『CAPA』本誌連動企画として毎月公開している、月例フォトコンテスト「学生の部」ピックアップ作品レビュー。今回は『CAPA』2023年11月号より、誌面に掲載された入賞作品に加え、全応募作品の中から審査員の公文健太郎先生が目を留めた “気になる作品” をピックアップしてアドバイスします。さらなるレベルアップのためのヒントが満載です!
〈講評〉公文健太郎
1席「影」(4枚組)
川﨑廉斗 (和歌山県田辺市 / 17歳 / 和歌山県立神島高校 / 写真部)
写真は目の前にある事実を切り取る表現ですが、その中で目に見えないものが写った時に大きな価値を持つと思います。この作品は家族を失った作者が、残された人間の感情と、失ったものの存在を写しています。作者の思いの発露ではなく、誰もが持っている失うことの悲しさ、寂しさを呼び起こし共感を生みます。素晴らしい作品です。
2席「怪人メガホンマン」
河﨑 華 (広島県庄原市 / 16歳 / 広島県立庄原格致高等学校 / 写真部)
面白い! 思わず笑顔になる作品です。なんでもないことを面白がって写真に置き換えた作者の遊び心が光っています。全体にクリーム色がかった色調も温かな目線を強調しています。二人の少年が外側に傾いていることで、画面全体に動きも感じられます。
3席「ゲリラに負けるな」
島 健竜 (愛知県豊田市 / 18歳 / 愛知県立猿投農林高等学校 / 写真部)
フィルムで撮影し、暗室でプリントされた作品です。写真にモノとしての質量を感じると同時に、感度が上がらなかったり、露出の過不足が画像に表れていたりと、一見マイナスと思えることが写真の面白さにつながりました。風にあおられる傘のブレ感、雨粒とフィルムの粒子感、良いですね。
入選「予感」
柳生陽音 (福井県越前町 / 18歳 / 福井県立丹生高等学校 / 写真部)
スローシャッターで海面をブラした写真独特の表現に、少女を写し込みました。3秒間止まってもらっての撮影は何度も試行錯誤したのではないかと思います。技巧に溺れることなく、少女の表情や、場所の選定、光の具合もしっかりと計算された力作です。
入選「三人三色」
森 健成 (愛知県江南市 / 16歳 / 愛知県立西春高等学校)
ファッションもポーズも写真の雰囲気も、なんとなく古くなった流行りのようで、それが意図したことなのかわかりませんが、絶妙だなと思いました。まるで切り抜いたように見える真っ白な空も効果的でした。
入選「あの夏をもう一度」
伊藤理音 (島根県出雲市 / 17歳 / 島根県立平田高等学校 / 写真部)
たたずむ二人の少女。

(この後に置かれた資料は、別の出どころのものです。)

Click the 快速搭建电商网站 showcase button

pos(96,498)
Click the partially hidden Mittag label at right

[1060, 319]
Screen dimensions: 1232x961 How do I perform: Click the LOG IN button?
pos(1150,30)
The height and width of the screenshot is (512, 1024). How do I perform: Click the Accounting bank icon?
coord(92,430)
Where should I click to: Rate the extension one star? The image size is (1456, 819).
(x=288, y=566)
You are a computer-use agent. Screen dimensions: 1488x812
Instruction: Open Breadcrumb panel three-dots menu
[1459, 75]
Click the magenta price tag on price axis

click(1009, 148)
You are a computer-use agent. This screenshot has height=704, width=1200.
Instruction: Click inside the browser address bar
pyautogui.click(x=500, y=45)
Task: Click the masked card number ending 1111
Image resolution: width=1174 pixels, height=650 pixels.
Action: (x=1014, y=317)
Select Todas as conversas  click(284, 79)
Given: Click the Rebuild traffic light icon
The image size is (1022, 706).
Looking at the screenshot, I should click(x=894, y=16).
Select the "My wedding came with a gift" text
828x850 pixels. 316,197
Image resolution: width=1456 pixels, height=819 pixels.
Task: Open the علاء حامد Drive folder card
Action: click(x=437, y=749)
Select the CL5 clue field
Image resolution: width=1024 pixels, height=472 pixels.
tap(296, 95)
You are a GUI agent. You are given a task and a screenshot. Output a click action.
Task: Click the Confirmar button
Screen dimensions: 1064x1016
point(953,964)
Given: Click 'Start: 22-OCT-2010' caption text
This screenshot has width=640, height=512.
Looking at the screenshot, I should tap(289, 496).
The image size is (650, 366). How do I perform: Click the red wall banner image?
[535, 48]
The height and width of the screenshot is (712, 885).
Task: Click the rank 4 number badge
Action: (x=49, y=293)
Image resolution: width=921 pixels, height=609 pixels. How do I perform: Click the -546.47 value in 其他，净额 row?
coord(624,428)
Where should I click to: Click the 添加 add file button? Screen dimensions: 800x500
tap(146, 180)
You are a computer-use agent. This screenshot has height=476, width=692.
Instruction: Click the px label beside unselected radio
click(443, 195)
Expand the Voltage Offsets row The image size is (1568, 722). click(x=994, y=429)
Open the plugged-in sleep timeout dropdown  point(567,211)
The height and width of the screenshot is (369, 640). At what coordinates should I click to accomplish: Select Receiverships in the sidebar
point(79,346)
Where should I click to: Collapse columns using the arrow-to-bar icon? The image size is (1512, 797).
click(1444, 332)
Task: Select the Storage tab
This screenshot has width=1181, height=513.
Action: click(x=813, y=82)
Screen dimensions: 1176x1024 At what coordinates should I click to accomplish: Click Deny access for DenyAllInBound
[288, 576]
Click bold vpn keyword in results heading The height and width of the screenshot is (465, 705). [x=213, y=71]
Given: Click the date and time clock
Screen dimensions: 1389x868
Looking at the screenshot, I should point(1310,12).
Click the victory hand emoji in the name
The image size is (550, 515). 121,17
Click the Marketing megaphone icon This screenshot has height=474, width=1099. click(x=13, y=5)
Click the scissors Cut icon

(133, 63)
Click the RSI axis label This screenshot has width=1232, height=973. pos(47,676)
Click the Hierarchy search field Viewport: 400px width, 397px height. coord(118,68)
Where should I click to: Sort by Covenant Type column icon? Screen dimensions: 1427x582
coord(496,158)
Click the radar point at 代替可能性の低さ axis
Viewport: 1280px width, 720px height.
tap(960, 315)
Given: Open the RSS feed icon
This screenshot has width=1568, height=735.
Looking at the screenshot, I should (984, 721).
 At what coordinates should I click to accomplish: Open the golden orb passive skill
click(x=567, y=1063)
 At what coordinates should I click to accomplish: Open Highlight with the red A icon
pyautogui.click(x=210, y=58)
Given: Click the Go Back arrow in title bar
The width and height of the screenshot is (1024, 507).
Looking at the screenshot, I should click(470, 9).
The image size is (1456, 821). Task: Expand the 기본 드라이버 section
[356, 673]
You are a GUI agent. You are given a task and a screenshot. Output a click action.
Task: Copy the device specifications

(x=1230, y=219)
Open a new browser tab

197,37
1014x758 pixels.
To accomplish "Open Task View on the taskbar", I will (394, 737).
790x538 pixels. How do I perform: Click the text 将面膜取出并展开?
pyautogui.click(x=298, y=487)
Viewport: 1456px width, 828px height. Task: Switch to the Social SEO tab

風になびく髪のせいか、海辺に立っているのかなと想像させられます。同じ服装で学友にも見える二人の間にアクションがないことで、同じようで他人であることも示されているようです。引き込まれる作品です。
入選「一縷の望み」
増田晶文 (横浜市瀬谷区 / 16歳 / 神奈川県立横浜瀬谷高等学校 / 写真部)
水に浮かぶ一円玉。着水した瞬間なのでしょうか?不思議な物理現象がモノクロでプリントに定着し、一枚のアート作品として見応えがありました。写真表現の周りには物理現象がたくさんあります。絞りやシャッタースピードだけではなく、世界をよく観察し、起こる事象をアートに昇華させてください。
入選「鏡映」
斎藤百恵 (愛知県岡崎市 / 16歳 / 光が丘女子高等学校 / 写真部)
空と海が一つになる晴れた夏の日。水平線を自ら引き直し、不思議な世界を作っています。私たちが暮らす大地は水に浮かんでいるとも見えますし、地球の丸さを感じたりもします。鳥が飛んでいますが、ちょっと冷静に、生き物が写らないほうがこの不思議な世界をより表現できたかもしれません。
入選「バスを待つ」
福田浬央 (三重県伊勢市 / 18歳 / 皇學館高等学校 / 写真部)
バスを待つ少女たち。暑そうに見えるのは一番右の子の仕草のせいでしょうか? 二人組と一人ぼっちの子がいますが、みな携帯電話を片手に持っています。昔のように一人ぼっちが寂しいという感覚はないのかもしれませんね。
入選「見つめる」(4枚組)
丸山世梨加 (和歌山県田辺市 / 17歳 / 和歌山県立神島高校 / 写真部)
猫の目線で撮影したとのこと。動物の視点を借りる表現はよく目にしますが、ただ目線を借りるだけではなく、その目で世の中に起こっている面白いことをしっかりと見つけています。4枚目の鳩の歩みはなんとも可愛らしく、猫との関係を想像すると滑稽でもあります。